--- Zitierter Abschnitt ---
Richtanlagen
Die Hersteller von Karosserierichtanlagen haben mit vielen guten Ideen und Produkten auf die Herausforderungen durch neue Werkstoffe im Automobilbau und die Kostensituation reagiert, wie die Marktübersicht zeigt.
Während der vergangenen Jahre haben sich die Anforderungen an Pkw-Richtanlagen aufgrund neuer Karosserie-Materialien und moderner Fahrzeugtechnik grundlegend geändert. Hochfeste Stähle, Aluminium und sogar Kunststoffe haben die bis dahin üblichen Stahlbleche in vielen Bereichen der Fahrzeugstruktur ersetzt. Auch umfangreiche Technik, wie zum Beispiel Aufpralldämpfer, Airbag, Xenonscheinwerfer und aufwändige Lackierungen spielen heute bei der Kalkulation eines Unfallschadens eine zunehmend wichtigere Rolle, die es bei der Instandsetzung von Karosserien zu berücksichtigen gilt.

--- Deine Aufgabe ---
Beantworte anhand des zitierten Abschnitts:
(a) Worauf haben die Hersteller von Karosserierichtanlagen reagiert?
(b) Welche Materialien haben die bis dahin üblichen Stahlbleche in vielen Bereichen der Fahrzeugstruktur ersetzt?
(c) Welche Technik wird beispielhaft genannt, die bei der Kalkulation eines Unfallschadens eine zunehmend wichtigere Rolle spielt?

--- Datenabschnitt ---

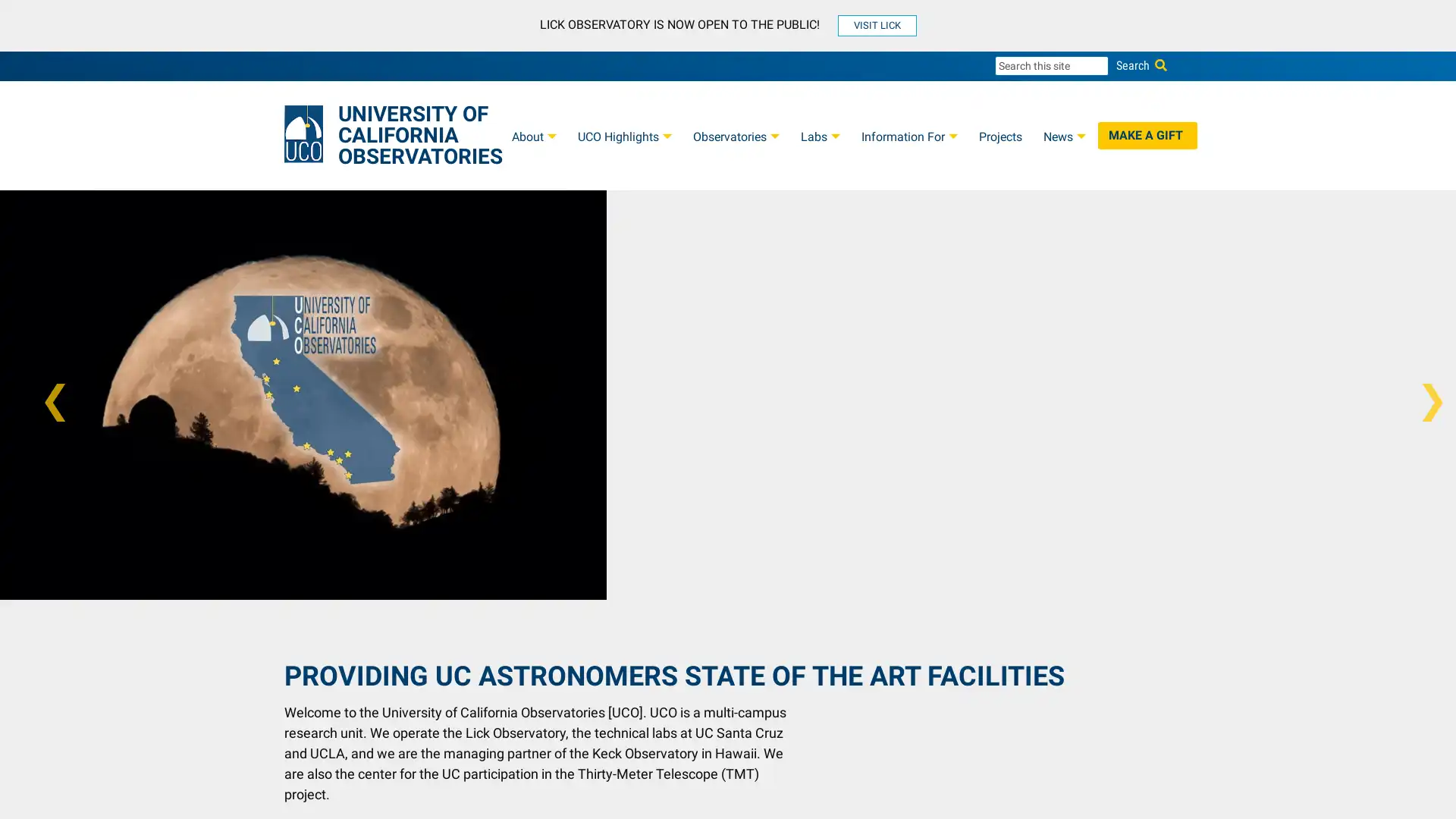 This screenshot has width=1456, height=819. What do you see at coordinates (1415, 394) in the screenshot?
I see `Next` at bounding box center [1415, 394].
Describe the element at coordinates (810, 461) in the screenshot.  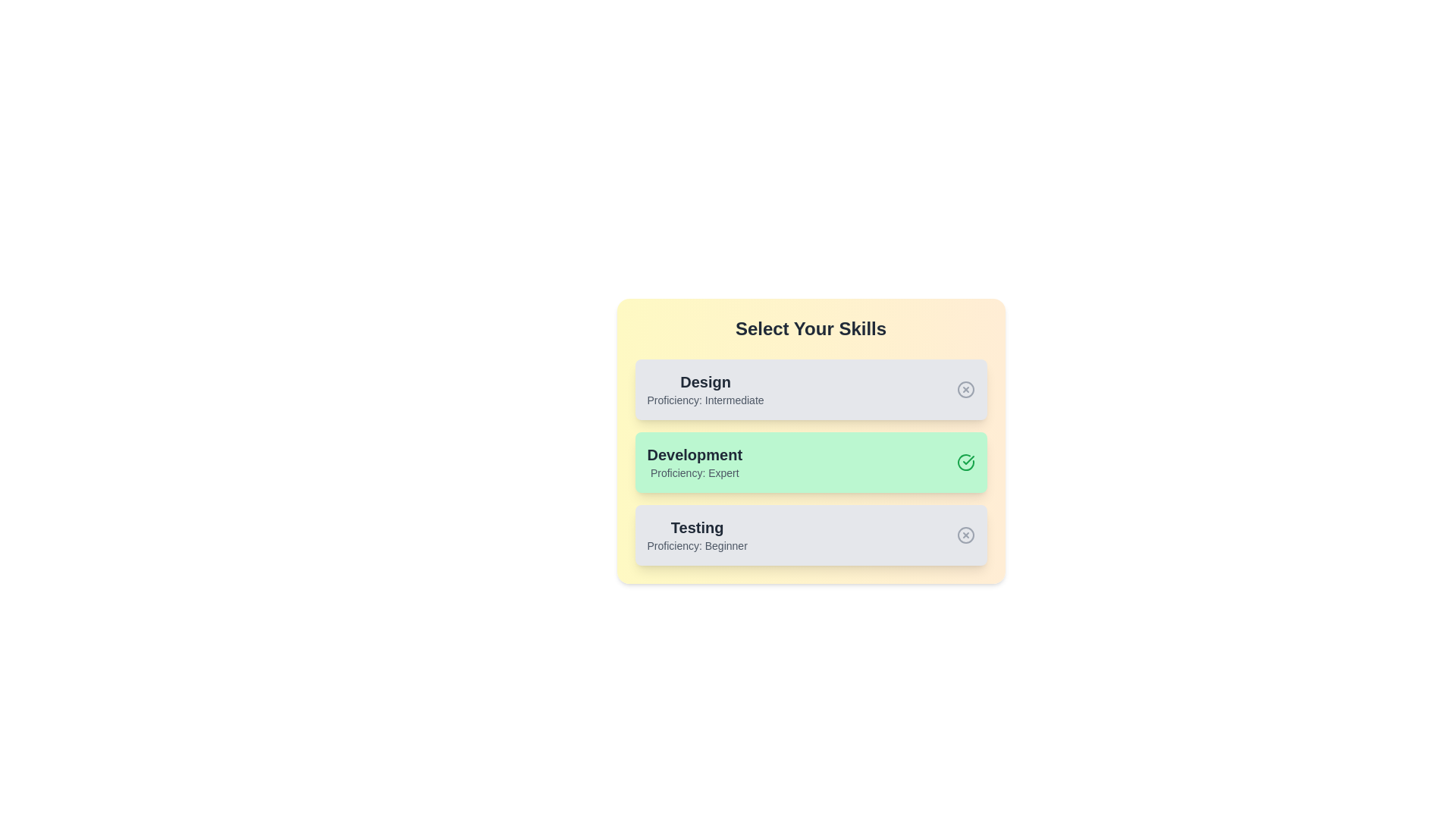
I see `the 'Development' skill card to toggle its selection state` at that location.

--- Lösung der Aufgabe ---
(a) Auf die Herausforderungen durch neue Werkstoffe im Automobilbau und die Kostensituation.
(b) Hochfeste Stähle, Aluminium und Kunststoffe.
(c) Aufpralldämpfer, Airbag, Xenonscheinwerfer und aufwändige Lackierungen.